HEADLINE NEWS

Jumat, 17 Juni 2011

Mengapa Fahmi Getol Ungkap Keberadaan Nunun?

Jakarta: Mantan Menteri Perindustrian, Fahmi Idris, belakangan ini selalu memberitahukan pada media massa informasi mengenai Nunun Nurbaeti, tersangka dugaan suap cek pelawat. Ketika ditanya apa yang menjadi alasannya berlaku demikian, Fahmi mengaku, hal ini juga didorong karena ia dulunya seorang aktivis.

"Saya ini mantan aktivis. Rata-rata mantan aktivis yang sejati itu selalu berpihak pada penegakan keadilan dan kebenaran," kata Fahmi seusai menghadiri acara "Jujur Itu Hebat" yang diselenggarakan di Gedung Mahkamah Konstitusi (MK), Jakarta, Kamis (16/6/2011).

Selain itu, lanjut Fahmi, ia ingin mendorong agar kasus ini diselesaikan dengan pasal penyuapan, bukan kasus gratifikasi. Hal ini karena ia melihat para tersangka mantan anggota DPR periode 1999-2004 divonis dengan pasal menerima hadiah atau gratifikasi.

"Kenapa saya dorong KPK (untuk usut kasus itu)? Agar ini menjadi kasus suap penyuapan. Tahu enggak yang terjadi? Yang menerima suap sudah dapat, tapi yang memberi suap tidak ada. Dalil keputusan gratifikasi. Gratifikasi tidak mengharuskan si penyuap itu hadir. Cukup si penerima suap itu aja. Penyuapnya bebas. Semua gratifikasi," jelasnya.

Fahmi juga menuding KPK mengelak bersusah payah mencari penyuap para mantan anggota DPR itu. Fahmi pun menduga kemungkinan besar usaha KPK untuk menjaring penyuap akan menguap begitu saja bersama dengan selesainya kasus itu, setelah vonis para tersangka penerima suap.
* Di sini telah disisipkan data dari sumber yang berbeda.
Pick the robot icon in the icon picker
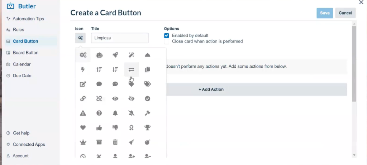The height and width of the screenshot is (165, 367). pos(99,55)
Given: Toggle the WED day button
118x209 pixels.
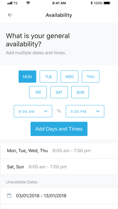Looking at the screenshot, I should (x=70, y=77).
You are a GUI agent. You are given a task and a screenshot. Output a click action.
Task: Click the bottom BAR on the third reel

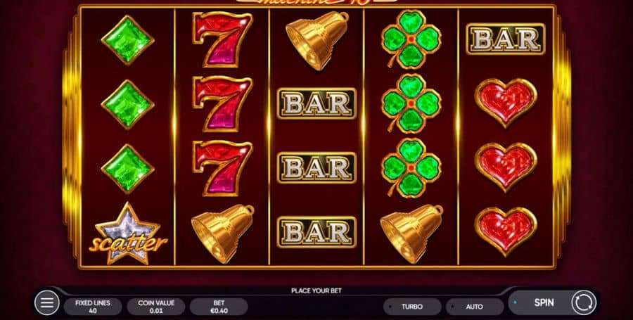[317, 232]
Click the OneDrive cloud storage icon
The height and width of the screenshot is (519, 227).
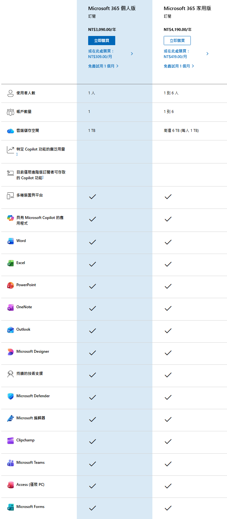coord(10,131)
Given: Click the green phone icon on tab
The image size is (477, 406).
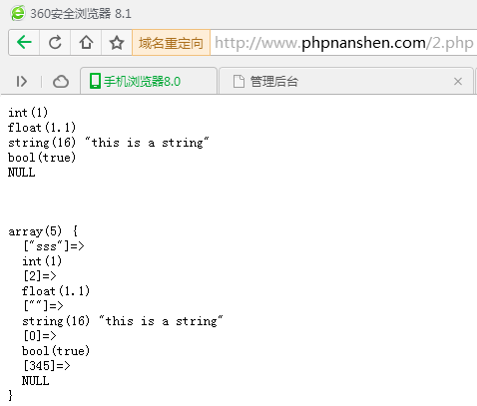Looking at the screenshot, I should coord(95,81).
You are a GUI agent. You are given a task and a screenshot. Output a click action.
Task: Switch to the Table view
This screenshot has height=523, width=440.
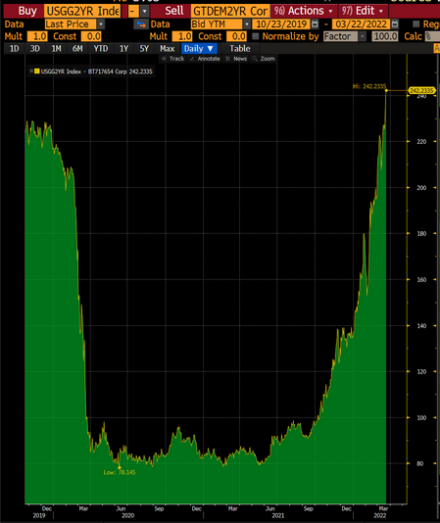point(240,49)
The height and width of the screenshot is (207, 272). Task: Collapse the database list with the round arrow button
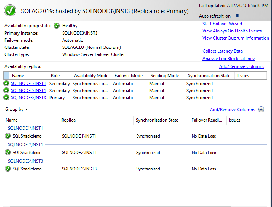(x=261, y=110)
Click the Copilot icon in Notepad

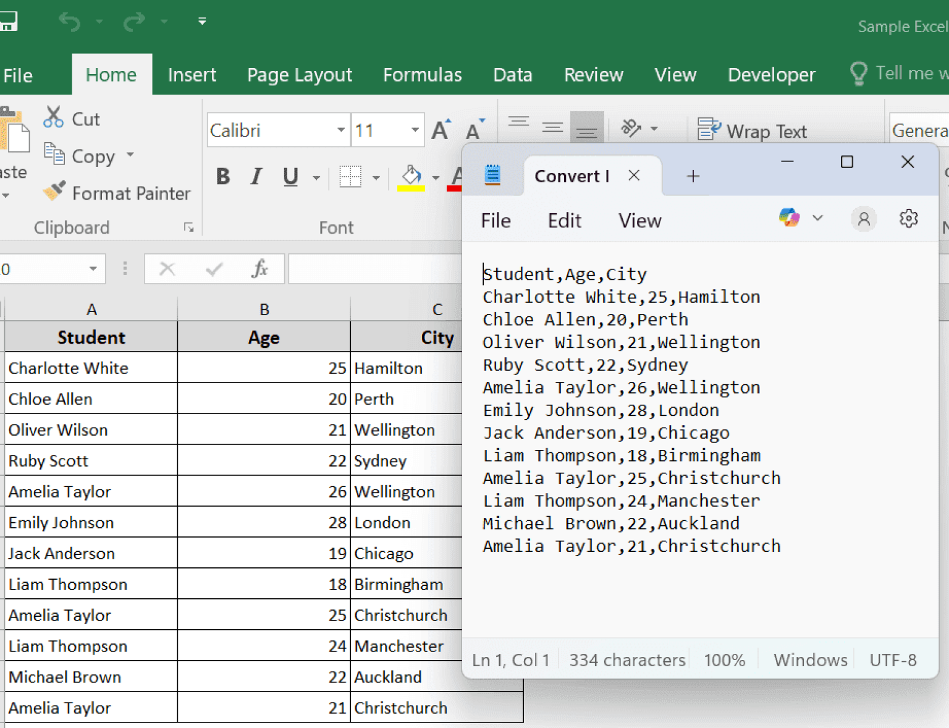click(x=790, y=218)

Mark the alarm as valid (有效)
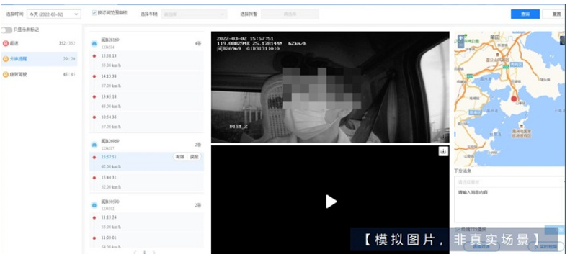(180, 157)
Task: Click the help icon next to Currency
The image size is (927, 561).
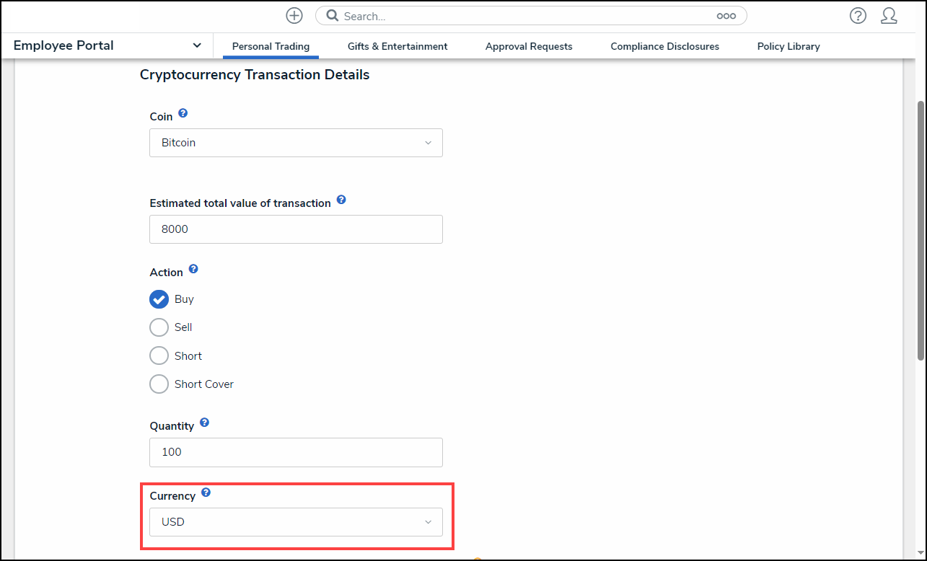Action: [x=206, y=492]
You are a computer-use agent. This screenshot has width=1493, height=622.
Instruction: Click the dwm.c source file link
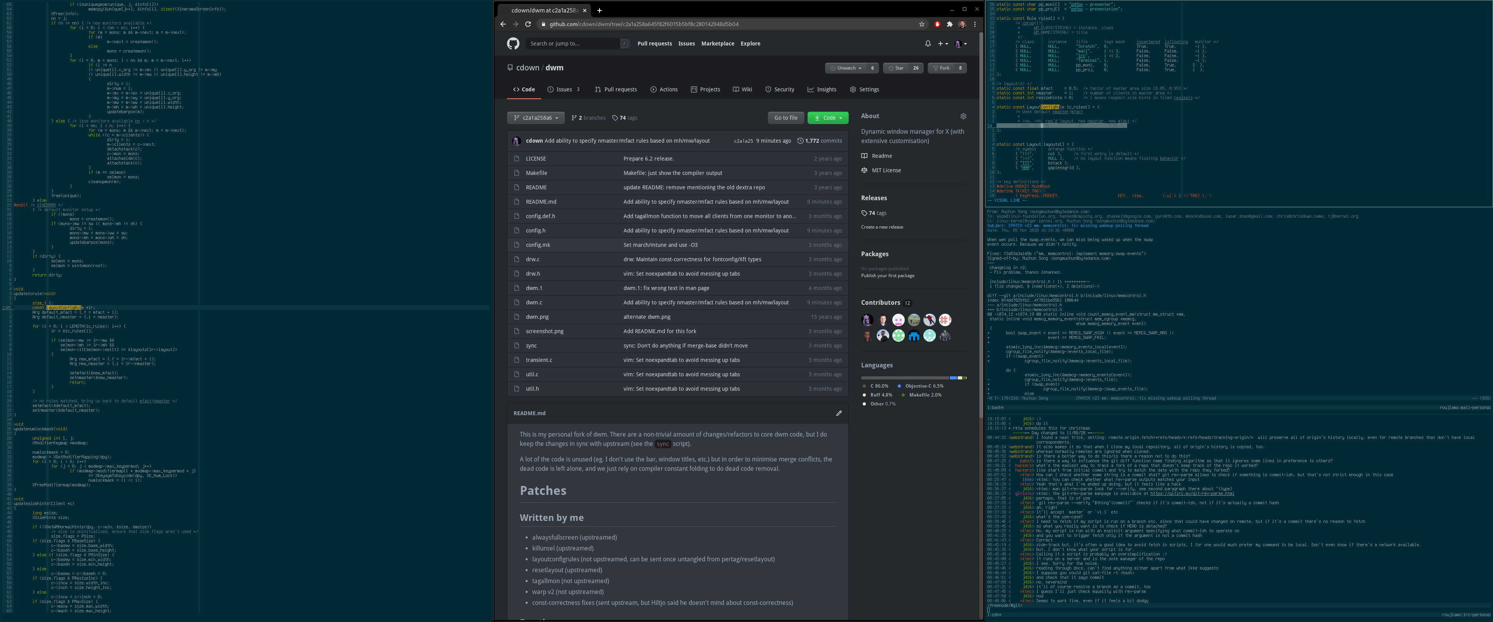coord(532,302)
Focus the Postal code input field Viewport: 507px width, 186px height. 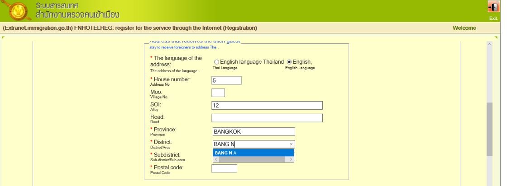tap(224, 168)
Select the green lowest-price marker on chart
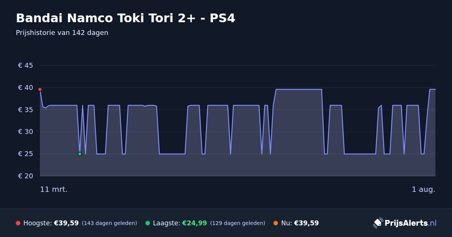Screen dimensions: 452x237 (x=79, y=154)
"Jadi, kalau gratifikasi kan KPK enggak perlu susah-susah cari yang menyuap? Yang terjadi selama ini adalah itu, dia (KPK) sengaja mengelak dari proses serius mencari penyuap," tutur Fahmi.

Ketika dikonfirmasi kemungkinan KPK memiliki kepentingan tertentu di balik pengusutan kasus dugaan suap pemilihan Deputi Gubernur Senior BI Miranda Swaray Goeltom itu, Fahmi enggan menjawabnya.

Ia hanya menjawab KPK tak menjalankan Pasal 5 tentang Penyuapan pada Undang-Undang Nomor 20 Tahun 2001 tentang Pemberantasan Tindak Pidana Korupsi. Padahal, kasus itu merupakan kasus penyuapan.

"Tanya KPK (apakah ada kepentingan atau tidak). Mesti tanya KPK, ada apa. Dia (KPK) bilang, kita menuntut dengan Pasal 5 (penyuapan) dan Pasal 11 (gratifikasi). Tapi keputusan (vonis)-nya, si hakim itu bukan keputusan Pasal 5, tapi Pasal 11, pasal yang mengatur tentang gratifikasi. Itu kejadiannya, faktanya itu. Jadi, tanya saja kepada KPK," tegas Fahmi.